Exercise directions — Identify, in the records below, every line where the string "computer" appears, and copy each such line.

###

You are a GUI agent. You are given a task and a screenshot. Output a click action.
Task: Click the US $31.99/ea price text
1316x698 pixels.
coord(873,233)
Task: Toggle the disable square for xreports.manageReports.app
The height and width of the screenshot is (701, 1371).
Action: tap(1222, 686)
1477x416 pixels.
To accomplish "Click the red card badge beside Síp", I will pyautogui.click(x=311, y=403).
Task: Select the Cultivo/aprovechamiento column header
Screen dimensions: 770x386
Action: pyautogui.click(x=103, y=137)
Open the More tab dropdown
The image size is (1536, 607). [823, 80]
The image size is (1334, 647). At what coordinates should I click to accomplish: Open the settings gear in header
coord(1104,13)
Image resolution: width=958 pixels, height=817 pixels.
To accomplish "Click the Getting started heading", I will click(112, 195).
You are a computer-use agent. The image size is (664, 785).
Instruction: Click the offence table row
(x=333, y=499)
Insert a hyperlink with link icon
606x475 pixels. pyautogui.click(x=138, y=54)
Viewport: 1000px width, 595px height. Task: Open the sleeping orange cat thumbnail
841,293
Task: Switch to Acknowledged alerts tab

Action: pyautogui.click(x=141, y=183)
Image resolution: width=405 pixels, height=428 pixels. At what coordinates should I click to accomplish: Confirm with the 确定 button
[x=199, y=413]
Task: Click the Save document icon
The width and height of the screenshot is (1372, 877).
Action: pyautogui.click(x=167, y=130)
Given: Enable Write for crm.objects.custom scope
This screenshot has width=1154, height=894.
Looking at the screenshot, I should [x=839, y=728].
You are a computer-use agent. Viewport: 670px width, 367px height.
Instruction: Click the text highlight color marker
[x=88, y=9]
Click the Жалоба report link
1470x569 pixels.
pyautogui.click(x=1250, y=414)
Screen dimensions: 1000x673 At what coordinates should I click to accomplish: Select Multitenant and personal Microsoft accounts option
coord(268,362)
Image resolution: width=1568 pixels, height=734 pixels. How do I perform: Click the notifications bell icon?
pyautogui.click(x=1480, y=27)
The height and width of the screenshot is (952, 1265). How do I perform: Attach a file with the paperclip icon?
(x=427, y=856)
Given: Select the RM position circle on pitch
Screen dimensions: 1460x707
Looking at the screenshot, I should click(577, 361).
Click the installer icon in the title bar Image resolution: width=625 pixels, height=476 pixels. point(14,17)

###

Answer to the problem —
You are a computer-use agent. The image size is (664, 785).
You are a computer-use agent. Viewport: 670px width, 367px height.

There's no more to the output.